__Text shown__
= = = = = = =

The old head and shoulders pattern in the dollar against the yen is back
in vogue. We first pointed it out in the first week of January here.
Recall the details. The neckline is drawn around JPY116.30 and
measuring objective is near JPY107.00. That target also corresponds
to a 38.2% retracement of the big Abe-inspired dollar rally
(~JPY106.80). This Great
Graphic from Bloomberg shows the pattern.
We note the conflicting flows presently. Portfolio managers continue to be large sellers of
yen. Japanese investors are buying prodigious amounts of foreign
bonds. Foreign fund managers have been selling near record amounts of
Japanese stocks, and in the week ending March 25, foreign investors
appear to have sold the second largest amount of Japanese bonds.
On the other side, speculators in the futures market have amassed a near-record large net long yen position.
As of 29 March, it stood at 54.4k contracts.

= = = = = = =

__Prompt 1__
Repeat the part of the records that opens with the line containing "Click the solid" and runs through the end of the records.

Entries for locating words and elements
= = = = = = =

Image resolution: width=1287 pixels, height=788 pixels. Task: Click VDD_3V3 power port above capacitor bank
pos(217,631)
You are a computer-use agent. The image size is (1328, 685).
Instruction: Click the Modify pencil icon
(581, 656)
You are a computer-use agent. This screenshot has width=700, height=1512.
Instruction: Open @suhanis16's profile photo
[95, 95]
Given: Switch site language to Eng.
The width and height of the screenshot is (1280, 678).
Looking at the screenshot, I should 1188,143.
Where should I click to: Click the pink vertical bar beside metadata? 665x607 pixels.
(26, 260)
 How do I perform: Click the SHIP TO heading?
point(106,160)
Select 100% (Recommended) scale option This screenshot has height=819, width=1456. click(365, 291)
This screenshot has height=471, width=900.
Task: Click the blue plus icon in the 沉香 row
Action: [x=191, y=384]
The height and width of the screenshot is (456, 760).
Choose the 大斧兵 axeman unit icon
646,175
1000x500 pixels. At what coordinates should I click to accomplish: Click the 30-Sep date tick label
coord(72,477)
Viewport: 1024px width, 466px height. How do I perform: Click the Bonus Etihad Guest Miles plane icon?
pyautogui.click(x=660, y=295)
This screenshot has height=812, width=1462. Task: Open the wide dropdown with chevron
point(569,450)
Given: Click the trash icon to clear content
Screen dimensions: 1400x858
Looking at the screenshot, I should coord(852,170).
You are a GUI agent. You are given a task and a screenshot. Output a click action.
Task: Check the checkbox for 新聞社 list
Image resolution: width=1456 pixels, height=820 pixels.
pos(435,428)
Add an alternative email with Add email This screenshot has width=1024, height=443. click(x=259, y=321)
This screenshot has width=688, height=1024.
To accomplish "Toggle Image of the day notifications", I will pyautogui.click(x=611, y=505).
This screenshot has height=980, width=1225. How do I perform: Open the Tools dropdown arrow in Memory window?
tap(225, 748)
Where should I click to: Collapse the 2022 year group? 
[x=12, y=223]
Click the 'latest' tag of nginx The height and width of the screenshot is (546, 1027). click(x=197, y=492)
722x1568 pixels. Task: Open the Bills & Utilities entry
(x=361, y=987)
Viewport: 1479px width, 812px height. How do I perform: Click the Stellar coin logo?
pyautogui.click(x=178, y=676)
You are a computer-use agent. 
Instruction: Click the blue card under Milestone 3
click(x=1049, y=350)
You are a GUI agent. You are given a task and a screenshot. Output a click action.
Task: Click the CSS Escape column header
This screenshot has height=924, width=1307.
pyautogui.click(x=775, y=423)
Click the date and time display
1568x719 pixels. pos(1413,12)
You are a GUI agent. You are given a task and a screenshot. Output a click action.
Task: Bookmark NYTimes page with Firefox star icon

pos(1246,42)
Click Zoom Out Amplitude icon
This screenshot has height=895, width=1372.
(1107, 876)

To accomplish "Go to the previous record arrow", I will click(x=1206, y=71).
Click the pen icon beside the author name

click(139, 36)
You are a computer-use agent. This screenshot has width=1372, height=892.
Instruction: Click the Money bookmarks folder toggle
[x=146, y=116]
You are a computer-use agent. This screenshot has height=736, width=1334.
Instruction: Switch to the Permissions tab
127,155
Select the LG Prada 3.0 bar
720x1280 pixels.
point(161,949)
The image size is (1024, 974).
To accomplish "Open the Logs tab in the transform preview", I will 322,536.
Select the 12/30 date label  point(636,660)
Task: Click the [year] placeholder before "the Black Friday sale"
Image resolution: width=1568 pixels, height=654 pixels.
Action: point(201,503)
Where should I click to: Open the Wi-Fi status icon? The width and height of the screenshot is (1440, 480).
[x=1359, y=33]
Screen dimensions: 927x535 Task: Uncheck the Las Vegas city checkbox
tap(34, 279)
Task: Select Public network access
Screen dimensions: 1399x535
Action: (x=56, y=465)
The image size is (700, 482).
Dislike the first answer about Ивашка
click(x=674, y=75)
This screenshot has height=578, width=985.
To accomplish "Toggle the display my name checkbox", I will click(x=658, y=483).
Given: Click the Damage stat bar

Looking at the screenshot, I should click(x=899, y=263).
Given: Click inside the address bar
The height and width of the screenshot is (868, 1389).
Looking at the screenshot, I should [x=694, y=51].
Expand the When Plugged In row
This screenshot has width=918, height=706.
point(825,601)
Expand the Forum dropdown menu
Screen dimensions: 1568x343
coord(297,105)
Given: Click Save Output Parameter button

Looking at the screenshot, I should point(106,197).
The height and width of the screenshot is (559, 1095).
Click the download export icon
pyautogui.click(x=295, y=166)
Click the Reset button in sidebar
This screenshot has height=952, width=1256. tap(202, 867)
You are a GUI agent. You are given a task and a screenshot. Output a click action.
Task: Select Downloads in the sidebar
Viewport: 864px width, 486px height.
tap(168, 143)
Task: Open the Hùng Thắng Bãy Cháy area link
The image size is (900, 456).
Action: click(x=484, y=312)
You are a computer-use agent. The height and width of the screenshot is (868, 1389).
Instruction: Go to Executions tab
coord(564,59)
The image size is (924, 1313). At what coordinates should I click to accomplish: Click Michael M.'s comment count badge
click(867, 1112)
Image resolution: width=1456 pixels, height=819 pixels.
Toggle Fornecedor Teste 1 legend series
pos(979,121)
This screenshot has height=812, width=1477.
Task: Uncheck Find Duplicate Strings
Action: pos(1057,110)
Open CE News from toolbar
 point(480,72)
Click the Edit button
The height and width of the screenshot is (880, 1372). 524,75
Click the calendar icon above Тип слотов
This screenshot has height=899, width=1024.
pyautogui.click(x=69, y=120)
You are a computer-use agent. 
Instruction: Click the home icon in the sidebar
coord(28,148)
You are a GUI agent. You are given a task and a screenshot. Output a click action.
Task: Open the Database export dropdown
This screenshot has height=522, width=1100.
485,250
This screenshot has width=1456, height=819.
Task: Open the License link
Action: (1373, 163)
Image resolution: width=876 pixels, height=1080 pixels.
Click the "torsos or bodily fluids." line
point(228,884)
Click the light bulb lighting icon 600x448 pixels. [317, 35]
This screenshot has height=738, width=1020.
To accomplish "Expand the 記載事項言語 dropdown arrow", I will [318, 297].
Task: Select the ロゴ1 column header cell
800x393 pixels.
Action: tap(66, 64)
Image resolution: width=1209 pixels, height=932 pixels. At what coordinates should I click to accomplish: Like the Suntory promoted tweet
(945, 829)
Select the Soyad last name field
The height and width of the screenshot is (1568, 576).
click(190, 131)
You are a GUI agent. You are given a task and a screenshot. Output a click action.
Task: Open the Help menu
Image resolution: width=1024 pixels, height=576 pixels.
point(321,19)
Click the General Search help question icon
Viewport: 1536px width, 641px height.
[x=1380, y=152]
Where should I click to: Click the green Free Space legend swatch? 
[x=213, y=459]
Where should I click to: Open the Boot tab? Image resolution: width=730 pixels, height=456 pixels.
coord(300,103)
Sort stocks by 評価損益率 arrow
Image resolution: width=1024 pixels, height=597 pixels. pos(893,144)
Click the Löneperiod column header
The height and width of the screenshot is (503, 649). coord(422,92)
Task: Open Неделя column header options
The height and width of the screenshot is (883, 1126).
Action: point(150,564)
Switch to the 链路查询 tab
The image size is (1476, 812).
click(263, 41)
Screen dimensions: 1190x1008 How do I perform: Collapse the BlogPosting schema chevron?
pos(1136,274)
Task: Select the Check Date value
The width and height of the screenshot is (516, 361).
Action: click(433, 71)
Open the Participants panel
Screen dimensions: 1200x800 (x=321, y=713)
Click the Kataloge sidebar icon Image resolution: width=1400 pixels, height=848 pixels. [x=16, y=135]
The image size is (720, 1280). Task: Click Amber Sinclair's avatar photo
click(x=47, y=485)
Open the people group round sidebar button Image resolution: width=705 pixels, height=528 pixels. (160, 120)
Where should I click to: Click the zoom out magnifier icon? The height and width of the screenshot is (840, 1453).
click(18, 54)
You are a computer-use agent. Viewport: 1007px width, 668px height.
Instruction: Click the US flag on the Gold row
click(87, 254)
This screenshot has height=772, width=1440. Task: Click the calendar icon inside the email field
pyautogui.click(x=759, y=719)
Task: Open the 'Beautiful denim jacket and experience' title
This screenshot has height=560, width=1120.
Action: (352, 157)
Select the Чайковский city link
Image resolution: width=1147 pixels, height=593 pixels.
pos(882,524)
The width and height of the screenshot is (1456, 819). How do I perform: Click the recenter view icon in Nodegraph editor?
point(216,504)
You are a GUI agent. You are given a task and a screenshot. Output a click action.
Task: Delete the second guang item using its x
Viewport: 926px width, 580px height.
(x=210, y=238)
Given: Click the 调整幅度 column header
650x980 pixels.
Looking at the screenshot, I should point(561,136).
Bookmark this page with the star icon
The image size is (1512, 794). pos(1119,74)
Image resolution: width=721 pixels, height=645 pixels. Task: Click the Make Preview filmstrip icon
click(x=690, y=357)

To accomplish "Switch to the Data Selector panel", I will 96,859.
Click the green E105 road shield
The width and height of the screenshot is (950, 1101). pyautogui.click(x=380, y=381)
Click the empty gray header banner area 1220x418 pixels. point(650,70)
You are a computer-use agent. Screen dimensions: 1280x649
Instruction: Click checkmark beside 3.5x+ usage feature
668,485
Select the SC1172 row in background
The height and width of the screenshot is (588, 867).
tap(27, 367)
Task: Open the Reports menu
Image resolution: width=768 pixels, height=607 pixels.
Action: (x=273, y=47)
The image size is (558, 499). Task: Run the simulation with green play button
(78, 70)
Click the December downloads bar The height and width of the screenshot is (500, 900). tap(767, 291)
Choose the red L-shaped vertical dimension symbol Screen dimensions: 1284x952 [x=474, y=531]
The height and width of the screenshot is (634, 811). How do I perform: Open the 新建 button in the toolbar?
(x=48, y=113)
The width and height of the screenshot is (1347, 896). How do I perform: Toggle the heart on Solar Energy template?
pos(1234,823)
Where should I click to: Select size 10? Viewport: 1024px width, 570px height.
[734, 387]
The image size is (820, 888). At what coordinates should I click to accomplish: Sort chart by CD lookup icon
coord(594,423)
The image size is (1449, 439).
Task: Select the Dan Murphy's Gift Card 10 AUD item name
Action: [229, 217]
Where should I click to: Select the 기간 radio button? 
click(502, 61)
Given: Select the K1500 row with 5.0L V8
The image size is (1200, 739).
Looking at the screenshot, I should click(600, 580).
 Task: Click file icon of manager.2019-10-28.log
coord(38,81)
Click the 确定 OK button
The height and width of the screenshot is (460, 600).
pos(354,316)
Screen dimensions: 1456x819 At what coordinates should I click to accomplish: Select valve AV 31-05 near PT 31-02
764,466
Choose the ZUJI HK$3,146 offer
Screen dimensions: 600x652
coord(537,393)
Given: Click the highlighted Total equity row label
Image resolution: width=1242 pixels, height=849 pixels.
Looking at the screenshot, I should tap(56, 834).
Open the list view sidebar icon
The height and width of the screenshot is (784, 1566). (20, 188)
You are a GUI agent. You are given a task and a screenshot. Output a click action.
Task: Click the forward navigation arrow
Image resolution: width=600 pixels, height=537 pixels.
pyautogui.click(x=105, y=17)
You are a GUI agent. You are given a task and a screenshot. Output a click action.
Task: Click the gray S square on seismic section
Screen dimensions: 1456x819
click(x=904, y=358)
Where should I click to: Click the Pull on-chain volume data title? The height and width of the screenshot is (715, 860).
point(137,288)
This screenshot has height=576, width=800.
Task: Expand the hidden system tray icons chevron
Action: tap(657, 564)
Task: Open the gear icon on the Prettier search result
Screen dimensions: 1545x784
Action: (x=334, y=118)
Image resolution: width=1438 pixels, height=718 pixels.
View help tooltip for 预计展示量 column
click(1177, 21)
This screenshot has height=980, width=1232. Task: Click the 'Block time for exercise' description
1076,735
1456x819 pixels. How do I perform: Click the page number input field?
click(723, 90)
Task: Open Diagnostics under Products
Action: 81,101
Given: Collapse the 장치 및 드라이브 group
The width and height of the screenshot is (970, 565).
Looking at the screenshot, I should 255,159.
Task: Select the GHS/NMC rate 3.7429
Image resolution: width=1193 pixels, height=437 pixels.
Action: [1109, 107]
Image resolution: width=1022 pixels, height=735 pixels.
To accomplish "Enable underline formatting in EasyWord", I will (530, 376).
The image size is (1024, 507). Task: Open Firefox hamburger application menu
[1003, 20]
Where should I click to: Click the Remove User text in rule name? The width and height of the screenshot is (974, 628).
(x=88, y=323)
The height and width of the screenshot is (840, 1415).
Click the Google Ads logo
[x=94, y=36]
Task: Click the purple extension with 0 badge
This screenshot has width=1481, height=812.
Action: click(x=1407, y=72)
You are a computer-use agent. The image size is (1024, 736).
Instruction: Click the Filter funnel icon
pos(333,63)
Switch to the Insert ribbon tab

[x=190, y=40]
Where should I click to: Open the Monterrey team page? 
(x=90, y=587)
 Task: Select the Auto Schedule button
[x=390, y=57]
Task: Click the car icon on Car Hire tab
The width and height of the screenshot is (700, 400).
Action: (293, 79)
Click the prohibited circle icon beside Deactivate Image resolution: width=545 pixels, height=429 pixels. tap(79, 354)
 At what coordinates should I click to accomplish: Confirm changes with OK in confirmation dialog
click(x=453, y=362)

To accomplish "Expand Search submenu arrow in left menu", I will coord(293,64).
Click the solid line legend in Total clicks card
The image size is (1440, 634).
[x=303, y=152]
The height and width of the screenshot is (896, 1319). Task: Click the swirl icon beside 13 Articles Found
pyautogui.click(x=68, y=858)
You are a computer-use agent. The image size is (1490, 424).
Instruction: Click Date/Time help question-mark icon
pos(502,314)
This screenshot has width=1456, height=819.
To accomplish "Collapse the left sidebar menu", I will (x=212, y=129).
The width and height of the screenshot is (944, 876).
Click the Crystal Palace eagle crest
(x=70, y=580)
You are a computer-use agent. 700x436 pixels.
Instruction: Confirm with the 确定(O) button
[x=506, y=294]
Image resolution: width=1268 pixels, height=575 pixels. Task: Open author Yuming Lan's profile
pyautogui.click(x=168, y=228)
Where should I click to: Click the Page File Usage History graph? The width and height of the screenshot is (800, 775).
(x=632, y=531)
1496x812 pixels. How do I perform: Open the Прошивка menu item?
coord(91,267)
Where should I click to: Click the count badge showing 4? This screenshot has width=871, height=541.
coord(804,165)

= = = = = = =

__Prompt 2__
Answer these questions from the commentary on the dollar-yen head and shoulders pattern:
(a) Around what level is the neckline drawn?
(b) What retracement of the Abe-inspired dollar rally does the target correspond to?
(c) As of 29 March, how large was the speculators' net long yen position in the futures market?

__Result 1__
Click the solid line legend in Total clicks card
The image size is (1440, 634).
[x=303, y=152]
The height and width of the screenshot is (896, 1319). Task: Click the swirl icon beside 13 Articles Found
pyautogui.click(x=68, y=858)
You are a computer-use agent. The image size is (1490, 424).
Instruction: Click Date/Time help question-mark icon
pos(502,314)
This screenshot has width=1456, height=819.
To accomplish "Collapse the left sidebar menu", I will (x=212, y=129).
The width and height of the screenshot is (944, 876).
Click the Crystal Palace eagle crest
(x=70, y=580)
You are a computer-use agent. 700x436 pixels.
Instruction: Confirm with the 确定(O) button
[x=506, y=294]
Image resolution: width=1268 pixels, height=575 pixels. Task: Open author Yuming Lan's profile
pyautogui.click(x=168, y=228)
Where should I click to: Click the Page File Usage History graph? The width and height of the screenshot is (800, 775).
(x=632, y=531)
1496x812 pixels. How do I perform: Open the Прошивка menu item?
coord(91,267)
Where should I click to: Click the count badge showing 4? This screenshot has width=871, height=541.
coord(804,165)

__Result 2__
(a) Around JPY116.30.
(b) A 38.2% retracement (~JPY106.80).
(c) 54.4k contracts.